Package Control Script Hangs.
Problems with VxVM Disk Groups.
Package Movement Errors.
Node and Network Failures.
Quorum Server Problems.

The first two categories of problems occur with the incorrect configuration of Serviceguard. The last category contains “normal” failures to which Serviceguard is designed to react and ensure the availability of your applications.

Serviceguard Command Hangs

If you are having trouble starting Serviceguard, it is possible that someone has accidentally deleted, modified, or placed files in, the directory that is reserved for Serviceguard use only:
/etc/cmcluster/rc (HP-UX) or
${SGCONF}/rc (Linux)

Many Serviceguard commands, including cmviewcl, depend on name resolution services to look up the addresses of cluster nodes. When name services are not available (for example, if a name server is down), Serviceguard commands may hang, or may return a network-related error message. If this happens, use the nslookup command on each cluster node to see whether name resolution is correct. For example: nslookup ftsys9

Name Server:  server1.cup.hp.com
Address:  15.13.168.63
 
Name:    ftsys9.cup.hp.com
Address:  15.13.172.229

If the output of this command does not include the correct IP address of the node, then check your name resolution services further.

Cluster Re-formations

Cluster re-formations may occur from time to time due to current cluster conditions.
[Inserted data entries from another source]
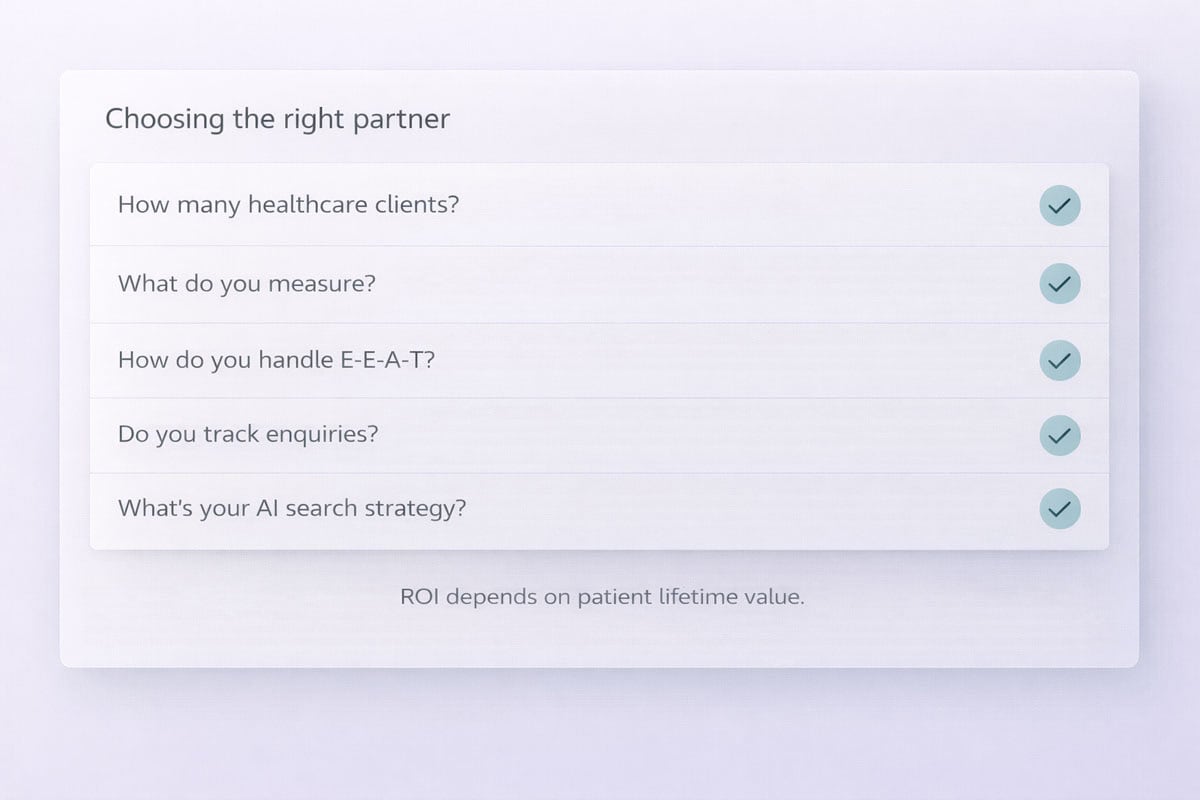Select the "How many healthcare clients?" question text
This screenshot has width=1200, height=800.
point(288,205)
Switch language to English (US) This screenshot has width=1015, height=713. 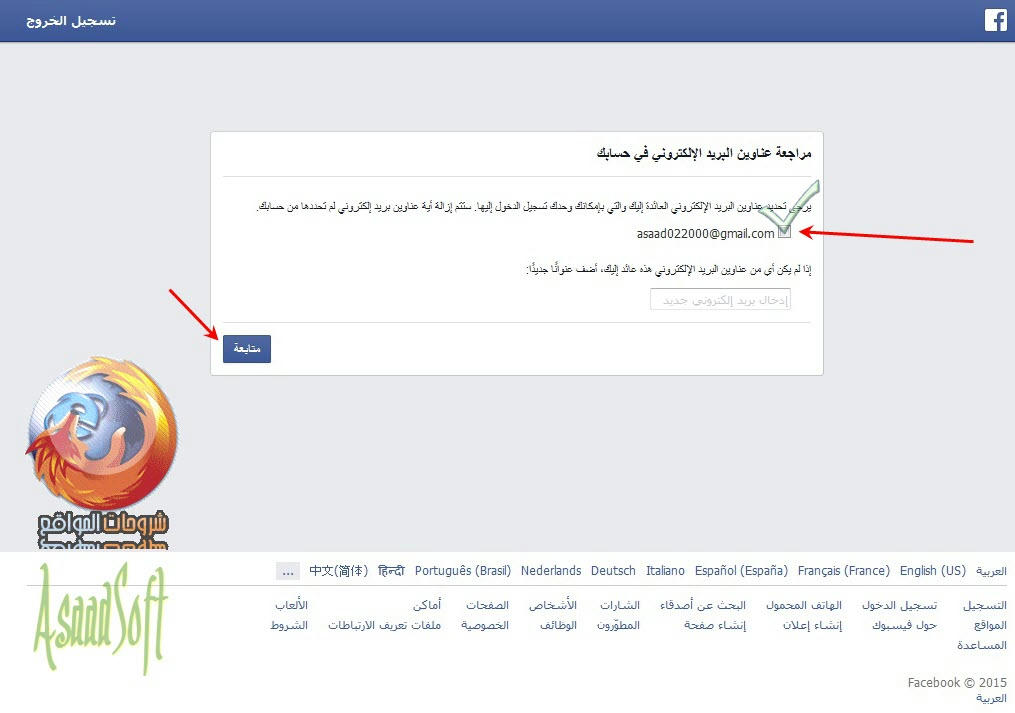click(932, 571)
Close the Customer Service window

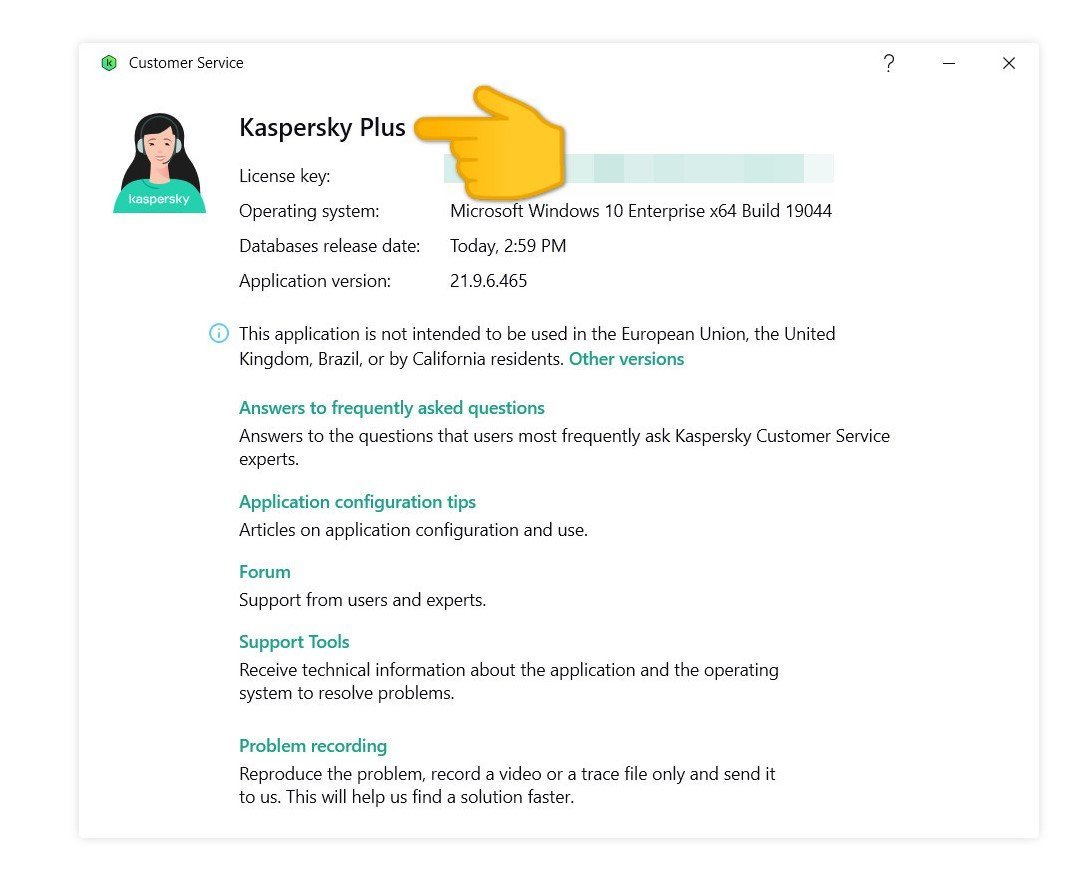click(x=1009, y=63)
Some of the causes are as follows:

local switch on an Ethernet LAN if the switch takes longer than the cluster NODE_TIMEOUT value. To prevent this problem, you can increase the cluster NODE_TIMEOUT value, or you can use a different LAN type.
excessive network traffic on heartbeat LANs. To prevent this, you can use dedicated heartbeat LANs, or LANs with less traffic on them.
an overloaded system, with too much total I/O and network traffic.
an improperly configured network, for example, one with a very large routing table.

In these cases, applications continue running, though they might experience a small performance impact during cluster re-formation.

System Administration Errors

There are a number of errors you can make when configuring Serviceguard that will not show up when you start the cluster. Your cluster can be running, and everything appears to be fine, until there is a hardware or software failure and control of your packages is not transferred to another node as you would have expected.

These are errors caused specifically by errors in the cluster configuration file and package configuration scripts. Examples of these errors include:

Volume groups not defined on adoptive node.
Mount point does not exist on adoptive node.
Network errors on adoptive node (configuration errors).
User information not correct on adoptive node.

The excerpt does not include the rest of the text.